ASSIGNED TASK:
What is needed here is an exact repetition of the records below, beginning at the line that has "The image size is (840, 525)." and stopping after the line that has "Task: Select the red Marker pin icon".

RECORDS FOR THIS EXERCISE section start

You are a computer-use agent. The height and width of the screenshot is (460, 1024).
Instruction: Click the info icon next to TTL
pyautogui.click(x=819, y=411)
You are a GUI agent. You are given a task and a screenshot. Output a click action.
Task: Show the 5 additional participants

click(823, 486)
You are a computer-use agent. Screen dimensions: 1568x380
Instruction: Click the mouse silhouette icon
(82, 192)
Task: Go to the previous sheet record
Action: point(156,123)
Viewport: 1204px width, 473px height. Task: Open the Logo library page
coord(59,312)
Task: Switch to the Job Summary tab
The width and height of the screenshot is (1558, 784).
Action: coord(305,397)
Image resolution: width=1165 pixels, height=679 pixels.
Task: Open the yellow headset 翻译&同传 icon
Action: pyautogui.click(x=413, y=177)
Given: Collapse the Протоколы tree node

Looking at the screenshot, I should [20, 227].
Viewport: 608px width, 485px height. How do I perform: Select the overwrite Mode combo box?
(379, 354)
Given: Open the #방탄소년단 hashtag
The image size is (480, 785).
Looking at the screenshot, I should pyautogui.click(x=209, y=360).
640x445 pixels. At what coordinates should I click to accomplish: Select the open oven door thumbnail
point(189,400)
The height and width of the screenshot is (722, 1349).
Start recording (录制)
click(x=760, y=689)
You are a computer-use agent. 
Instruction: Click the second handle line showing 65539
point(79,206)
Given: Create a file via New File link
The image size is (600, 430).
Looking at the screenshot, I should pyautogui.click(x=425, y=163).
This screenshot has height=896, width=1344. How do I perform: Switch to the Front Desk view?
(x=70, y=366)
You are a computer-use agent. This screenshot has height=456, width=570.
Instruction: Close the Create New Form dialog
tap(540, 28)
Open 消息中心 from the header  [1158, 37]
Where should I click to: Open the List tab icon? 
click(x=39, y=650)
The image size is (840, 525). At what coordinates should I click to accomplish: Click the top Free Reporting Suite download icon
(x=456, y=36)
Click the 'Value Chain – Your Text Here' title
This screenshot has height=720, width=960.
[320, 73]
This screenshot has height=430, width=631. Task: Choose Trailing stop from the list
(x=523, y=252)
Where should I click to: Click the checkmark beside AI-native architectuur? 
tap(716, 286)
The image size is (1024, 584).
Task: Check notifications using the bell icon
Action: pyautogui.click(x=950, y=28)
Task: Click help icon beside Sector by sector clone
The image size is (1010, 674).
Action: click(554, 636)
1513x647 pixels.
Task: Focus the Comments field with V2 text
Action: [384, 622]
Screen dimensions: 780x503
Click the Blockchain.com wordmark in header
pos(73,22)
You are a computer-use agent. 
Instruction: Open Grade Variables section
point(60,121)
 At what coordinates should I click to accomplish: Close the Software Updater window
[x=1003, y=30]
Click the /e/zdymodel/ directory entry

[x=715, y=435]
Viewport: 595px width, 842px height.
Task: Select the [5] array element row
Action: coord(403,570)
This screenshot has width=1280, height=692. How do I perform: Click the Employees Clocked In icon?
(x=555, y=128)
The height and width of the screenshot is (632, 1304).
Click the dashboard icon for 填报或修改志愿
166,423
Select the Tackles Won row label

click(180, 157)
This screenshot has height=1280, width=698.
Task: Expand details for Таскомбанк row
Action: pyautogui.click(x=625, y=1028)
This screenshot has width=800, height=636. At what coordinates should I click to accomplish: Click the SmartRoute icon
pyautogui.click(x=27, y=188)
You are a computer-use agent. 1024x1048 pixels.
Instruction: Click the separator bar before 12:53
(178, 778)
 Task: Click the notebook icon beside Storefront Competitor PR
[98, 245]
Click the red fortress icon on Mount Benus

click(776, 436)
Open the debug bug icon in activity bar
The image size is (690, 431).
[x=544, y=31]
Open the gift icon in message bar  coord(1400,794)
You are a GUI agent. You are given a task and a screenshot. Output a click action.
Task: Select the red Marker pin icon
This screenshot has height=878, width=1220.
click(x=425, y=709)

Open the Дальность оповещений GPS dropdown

RECORDS FOR THIS EXERCISE section end

RESPONSE TO THIS TASK:
The image size is (840, 525). At what coordinates should I click to accomplish: Click the top Free Reporting Suite download icon
(x=456, y=36)
Click the 'Value Chain – Your Text Here' title
This screenshot has height=720, width=960.
[320, 73]
This screenshot has height=430, width=631. Task: Choose Trailing stop from the list
(x=523, y=252)
Where should I click to: Click the checkmark beside AI-native architectuur? 
tap(716, 286)
The image size is (1024, 584).
Task: Check notifications using the bell icon
Action: pyautogui.click(x=950, y=28)
Task: Click help icon beside Sector by sector clone
The image size is (1010, 674).
Action: click(554, 636)
1513x647 pixels.
Task: Focus the Comments field with V2 text
Action: [384, 622]
Screen dimensions: 780x503
Click the Blockchain.com wordmark in header
pos(73,22)
You are a computer-use agent. 
Instruction: Open Grade Variables section
point(60,121)
 At what coordinates should I click to accomplish: Close the Software Updater window
[x=1003, y=30]
Click the /e/zdymodel/ directory entry

[x=715, y=435]
Viewport: 595px width, 842px height.
Task: Select the [5] array element row
Action: coord(403,570)
This screenshot has width=1280, height=692. How do I perform: Click the Employees Clocked In icon?
(x=555, y=128)
The height and width of the screenshot is (632, 1304).
Click the dashboard icon for 填报或修改志愿
166,423
Select the Tackles Won row label

click(180, 157)
This screenshot has height=1280, width=698.
Task: Expand details for Таскомбанк row
Action: pyautogui.click(x=625, y=1028)
This screenshot has width=800, height=636. At what coordinates should I click to accomplish: Click the SmartRoute icon
pyautogui.click(x=27, y=188)
You are a computer-use agent. 1024x1048 pixels.
Instruction: Click the separator bar before 12:53
(178, 778)
 Task: Click the notebook icon beside Storefront Competitor PR
[98, 245]
Click the red fortress icon on Mount Benus

click(776, 436)
Open the debug bug icon in activity bar
The image size is (690, 431).
[x=544, y=31]
Open the gift icon in message bar  coord(1400,794)
You are a GUI agent. You are given a task and a screenshot. Output a click action.
Task: Select the red Marker pin icon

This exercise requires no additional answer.